Jake looked from the small assembled group of men around him to the barricade at the end of the bridge. They’d traveled so far, just to be stopped by some local thug who thought he ruled the place. “Options?”

“There’s the Manhattan Bridge,” Feliciano stated, pointing to the east where another bridge was clearly visible. “Or the other one—I can’t remember its name—further east and a little north. It connects Brooklyn with Manhattan, but it was a pretty shitty area before all of this went down. Probably a lot worse now.”

“And that’s it?” Jake hated being dependent on one guy to tell them how to get around the city, but Feliciano was a good kid. He hadn’t failed them yet.

“No, sir. There are a few more bridges up north, going from the Bronx over to Long Island. No guarantees that any of them will be any better, though.”
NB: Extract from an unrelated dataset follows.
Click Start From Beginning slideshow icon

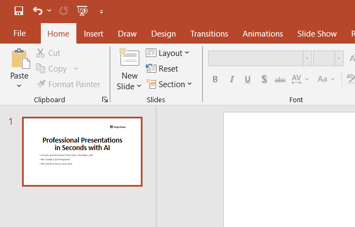point(82,11)
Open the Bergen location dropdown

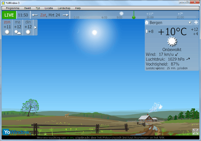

“What does this cocksucker want?” Harper asked, butting into the platoon huddle. He had an annoying way of doing that.

Jake frowned and looked at the operator. “They want food and some ammo for passage off the bridge.”

“No way. We keep getting hounded for food. That shit’s like gold. We might need it to bargain with the scientists—if we can find any.”

“Don’t fucking start that shit again,” Jake grumbled. Grady Harper had become increasingly skeptical that they’d find any surviving scientists after seeing the worsening conditions in the city. “But, I agree with you. Keeping our food secure is one of our biggest priorities.”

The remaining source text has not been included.